### Dataset content
---

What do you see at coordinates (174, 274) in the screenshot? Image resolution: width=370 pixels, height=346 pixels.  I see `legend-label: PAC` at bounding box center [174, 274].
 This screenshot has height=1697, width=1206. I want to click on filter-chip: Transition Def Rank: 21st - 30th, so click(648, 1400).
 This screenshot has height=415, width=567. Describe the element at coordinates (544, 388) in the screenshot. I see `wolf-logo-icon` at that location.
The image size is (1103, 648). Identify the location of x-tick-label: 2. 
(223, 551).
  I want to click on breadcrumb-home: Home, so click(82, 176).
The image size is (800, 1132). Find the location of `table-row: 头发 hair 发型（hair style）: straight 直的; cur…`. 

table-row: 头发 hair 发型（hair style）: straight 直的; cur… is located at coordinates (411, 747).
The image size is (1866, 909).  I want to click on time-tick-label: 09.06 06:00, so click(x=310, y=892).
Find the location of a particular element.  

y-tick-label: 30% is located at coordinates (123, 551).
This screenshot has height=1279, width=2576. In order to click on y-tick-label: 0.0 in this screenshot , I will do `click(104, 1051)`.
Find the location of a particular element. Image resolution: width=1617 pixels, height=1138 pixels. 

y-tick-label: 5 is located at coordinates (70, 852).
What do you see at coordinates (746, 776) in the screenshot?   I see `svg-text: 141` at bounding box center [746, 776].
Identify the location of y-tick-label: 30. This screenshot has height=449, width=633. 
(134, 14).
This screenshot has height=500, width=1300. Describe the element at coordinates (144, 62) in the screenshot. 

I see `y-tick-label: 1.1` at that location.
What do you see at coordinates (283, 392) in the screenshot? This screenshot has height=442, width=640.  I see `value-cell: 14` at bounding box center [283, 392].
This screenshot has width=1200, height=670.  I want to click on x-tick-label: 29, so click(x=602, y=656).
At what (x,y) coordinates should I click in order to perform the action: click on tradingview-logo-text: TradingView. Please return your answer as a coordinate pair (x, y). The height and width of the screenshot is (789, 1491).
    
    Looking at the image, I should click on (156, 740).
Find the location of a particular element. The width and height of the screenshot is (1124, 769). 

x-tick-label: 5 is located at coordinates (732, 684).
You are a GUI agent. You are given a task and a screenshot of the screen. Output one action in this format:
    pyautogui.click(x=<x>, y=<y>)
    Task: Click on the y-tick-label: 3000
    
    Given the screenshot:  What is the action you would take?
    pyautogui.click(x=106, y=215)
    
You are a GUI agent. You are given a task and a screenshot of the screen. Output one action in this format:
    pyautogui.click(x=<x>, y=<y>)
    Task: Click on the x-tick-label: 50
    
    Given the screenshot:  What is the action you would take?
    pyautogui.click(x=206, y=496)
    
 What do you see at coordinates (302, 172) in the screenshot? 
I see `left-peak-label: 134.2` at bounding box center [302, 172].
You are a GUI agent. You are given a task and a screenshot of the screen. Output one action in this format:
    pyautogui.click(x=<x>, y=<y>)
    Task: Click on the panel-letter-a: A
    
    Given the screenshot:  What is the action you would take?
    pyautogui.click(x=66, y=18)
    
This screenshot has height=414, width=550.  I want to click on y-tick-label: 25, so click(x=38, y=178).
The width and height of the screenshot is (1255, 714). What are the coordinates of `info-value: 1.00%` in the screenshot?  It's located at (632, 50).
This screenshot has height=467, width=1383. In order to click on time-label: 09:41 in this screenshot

---

### Problem
Can you turn the records above into a Markdown table with the columns "No." and "Line", numbering each non-blank line in order and leaving out the blank ones?

### Answer to this problem
| No. | Line |
|---|---|
| 1 | What do you see at coordinates (174, 274) in the screenshot? Image resolution: width=370 pixels, height=346 pixels.  I see `legend-label: PAC` at bounding box center [174, 274]. |
| 2 |  This screenshot has height=1697, width=1206. I want to click on filter-chip: Transition Def Rank: 21st - 30th, so click(648, 1400). |
| 3 |  This screenshot has height=415, width=567. Describe the element at coordinates (544, 388) in the screenshot. I see `wolf-logo-icon` at that location. |
| 4 | The image size is (1103, 648). Identify the location of x-tick-label: 2.  |
| 5 | (223, 551). |
| 6 |   I want to click on breadcrumb-home: Home, so click(82, 176). |
| 7 | The image size is (800, 1132). Find the location of `table-row: 头发 hair 发型（hair style）: straight 直的; cur…`.  |
| 8 | table-row: 头发 hair 发型（hair style）: straight 直的; cur… is located at coordinates (411, 747). |
| 9 | The image size is (1866, 909).  I want to click on time-tick-label: 09.06 06:00, so click(x=310, y=892). |
| 10 | Find the location of a particular element.   |
| 11 | y-tick-label: 30% is located at coordinates (123, 551). |
| 12 | This screenshot has height=1279, width=2576. In order to click on y-tick-label: 0.0 in this screenshot , I will do `click(104, 1051)`. |
| 13 | Find the location of a particular element. Image resolution: width=1617 pixels, height=1138 pixels.  |
| 14 | y-tick-label: 5 is located at coordinates (70, 852). |
| 15 | What do you see at coordinates (746, 776) in the screenshot?   I see `svg-text: 141` at bounding box center [746, 776]. |
| 16 | Identify the location of y-tick-label: 30. This screenshot has height=449, width=633.  |
| 17 | (134, 14). |
| 18 | This screenshot has height=500, width=1300. Describe the element at coordinates (144, 62) in the screenshot.  |
| 19 | I see `y-tick-label: 1.1` at that location. |
| 20 | What do you see at coordinates (283, 392) in the screenshot? This screenshot has height=442, width=640.  I see `value-cell: 14` at bounding box center [283, 392]. |
| 21 | This screenshot has width=1200, height=670.  I want to click on x-tick-label: 29, so click(x=602, y=656). |
| 22 | At what (x,y) coordinates should I click in order to perform the action: click on tradingview-logo-text: TradingView. Please return your answer as a coordinate pair (x, y). The height and width of the screenshot is (789, 1491). |
| 23 |     Looking at the image, I should click on (156, 740). |
| 24 | Find the location of a particular element. The width and height of the screenshot is (1124, 769).  |
| 25 | x-tick-label: 5 is located at coordinates (732, 684). |
| 26 | You are a GUI agent. You are given a task and a screenshot of the screen. Output one action in this format: |
| 27 |     pyautogui.click(x=<x>, y=<y>) |
| 28 |     Task: Click on the y-tick-label: 3000 |
| 29 |     Given the screenshot:  What is the action you would take? |
| 30 |     pyautogui.click(x=106, y=215) |
| 31 | You are a GUI agent. You are given a task and a screenshot of the screen. Output one action in this format: |
| 32 |     pyautogui.click(x=<x>, y=<y>) |
| 33 |     Task: Click on the x-tick-label: 50 |
| 34 |     Given the screenshot:  What is the action you would take? |
| 35 |     pyautogui.click(x=206, y=496) |
| 36 |  What do you see at coordinates (302, 172) in the screenshot?  |
| 37 | I see `left-peak-label: 134.2` at bounding box center [302, 172]. |
| 38 | You are a GUI agent. You are given a task and a screenshot of the screen. Output one action in this format: |
| 39 |     pyautogui.click(x=<x>, y=<y>) |
| 40 |     Task: Click on the panel-letter-a: A |
| 41 |     Given the screenshot:  What is the action you would take? |
| 42 |     pyautogui.click(x=66, y=18) |
| 43 | This screenshot has height=414, width=550.  I want to click on y-tick-label: 25, so click(x=38, y=178). |
| 44 | The width and height of the screenshot is (1255, 714). What are the coordinates of `info-value: 1.00%` in the screenshot?  It's located at (632, 50). |
| 45 | This screenshot has height=467, width=1383. In order to click on time-label: 09:41 in this screenshot |